**Exercise requirements:**
When you reach the line that contains "Task: Open the help question mark icon" in the data below, start reproducing lines exactly, and stop after the line that contains "The image size is (1876, 1016).".

**Extracted entries:**

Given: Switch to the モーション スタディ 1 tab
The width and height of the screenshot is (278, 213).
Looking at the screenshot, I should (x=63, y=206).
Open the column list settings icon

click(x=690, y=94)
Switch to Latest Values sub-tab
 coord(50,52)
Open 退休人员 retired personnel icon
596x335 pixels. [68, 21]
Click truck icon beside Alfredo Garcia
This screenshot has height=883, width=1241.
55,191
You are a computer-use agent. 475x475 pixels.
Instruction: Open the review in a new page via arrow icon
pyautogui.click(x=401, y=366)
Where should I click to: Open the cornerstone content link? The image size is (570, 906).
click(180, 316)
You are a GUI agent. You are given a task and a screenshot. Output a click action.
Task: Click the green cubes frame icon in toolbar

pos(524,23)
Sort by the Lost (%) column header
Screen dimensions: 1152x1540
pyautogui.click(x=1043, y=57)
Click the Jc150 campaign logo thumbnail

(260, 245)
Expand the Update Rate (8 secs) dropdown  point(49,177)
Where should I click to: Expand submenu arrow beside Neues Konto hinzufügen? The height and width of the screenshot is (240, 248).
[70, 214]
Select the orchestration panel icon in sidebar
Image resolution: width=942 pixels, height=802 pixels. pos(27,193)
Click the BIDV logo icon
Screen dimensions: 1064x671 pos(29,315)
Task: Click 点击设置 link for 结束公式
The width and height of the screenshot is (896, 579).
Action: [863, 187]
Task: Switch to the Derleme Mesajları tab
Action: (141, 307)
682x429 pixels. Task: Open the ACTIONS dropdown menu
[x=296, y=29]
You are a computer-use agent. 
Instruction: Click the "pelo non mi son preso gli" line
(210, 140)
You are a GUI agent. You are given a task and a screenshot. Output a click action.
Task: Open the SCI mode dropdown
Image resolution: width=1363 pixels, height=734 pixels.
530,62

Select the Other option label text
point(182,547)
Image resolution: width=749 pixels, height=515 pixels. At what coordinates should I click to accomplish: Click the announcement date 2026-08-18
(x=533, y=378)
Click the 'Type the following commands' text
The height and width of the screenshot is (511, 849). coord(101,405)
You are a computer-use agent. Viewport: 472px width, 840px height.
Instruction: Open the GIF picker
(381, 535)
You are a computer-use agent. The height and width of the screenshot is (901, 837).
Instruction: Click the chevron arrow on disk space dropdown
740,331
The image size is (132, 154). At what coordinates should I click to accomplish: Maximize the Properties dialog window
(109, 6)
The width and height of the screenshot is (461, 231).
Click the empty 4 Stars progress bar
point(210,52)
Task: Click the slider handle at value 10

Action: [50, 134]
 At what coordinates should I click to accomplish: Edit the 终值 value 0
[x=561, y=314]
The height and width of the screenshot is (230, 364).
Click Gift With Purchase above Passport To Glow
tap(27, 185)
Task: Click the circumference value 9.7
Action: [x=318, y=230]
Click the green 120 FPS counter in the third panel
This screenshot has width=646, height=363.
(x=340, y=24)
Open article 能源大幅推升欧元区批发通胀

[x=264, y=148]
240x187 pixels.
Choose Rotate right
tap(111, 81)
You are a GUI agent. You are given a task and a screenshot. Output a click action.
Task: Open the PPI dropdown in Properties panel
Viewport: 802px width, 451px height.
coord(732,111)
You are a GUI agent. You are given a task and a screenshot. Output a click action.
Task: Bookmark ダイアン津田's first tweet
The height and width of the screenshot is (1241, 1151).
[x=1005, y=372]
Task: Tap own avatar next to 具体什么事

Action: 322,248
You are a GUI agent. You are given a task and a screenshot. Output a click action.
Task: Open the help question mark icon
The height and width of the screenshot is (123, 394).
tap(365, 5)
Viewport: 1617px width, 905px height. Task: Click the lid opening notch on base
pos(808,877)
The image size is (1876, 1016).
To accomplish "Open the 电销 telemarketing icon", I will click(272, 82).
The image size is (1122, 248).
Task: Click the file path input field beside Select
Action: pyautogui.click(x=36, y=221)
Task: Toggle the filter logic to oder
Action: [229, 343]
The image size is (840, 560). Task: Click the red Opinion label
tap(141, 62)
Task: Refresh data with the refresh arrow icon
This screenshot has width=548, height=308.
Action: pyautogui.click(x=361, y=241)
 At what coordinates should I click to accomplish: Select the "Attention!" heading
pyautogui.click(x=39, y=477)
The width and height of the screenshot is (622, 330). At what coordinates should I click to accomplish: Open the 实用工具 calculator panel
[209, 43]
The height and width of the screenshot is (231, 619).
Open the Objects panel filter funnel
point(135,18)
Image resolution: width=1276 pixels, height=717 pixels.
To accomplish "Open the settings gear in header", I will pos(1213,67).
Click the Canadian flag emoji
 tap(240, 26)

**Reply to the task:**
Task: Open the help question mark icon
The height and width of the screenshot is (123, 394).
tap(365, 5)
Viewport: 1617px width, 905px height. Task: Click the lid opening notch on base
pos(808,877)
The image size is (1876, 1016).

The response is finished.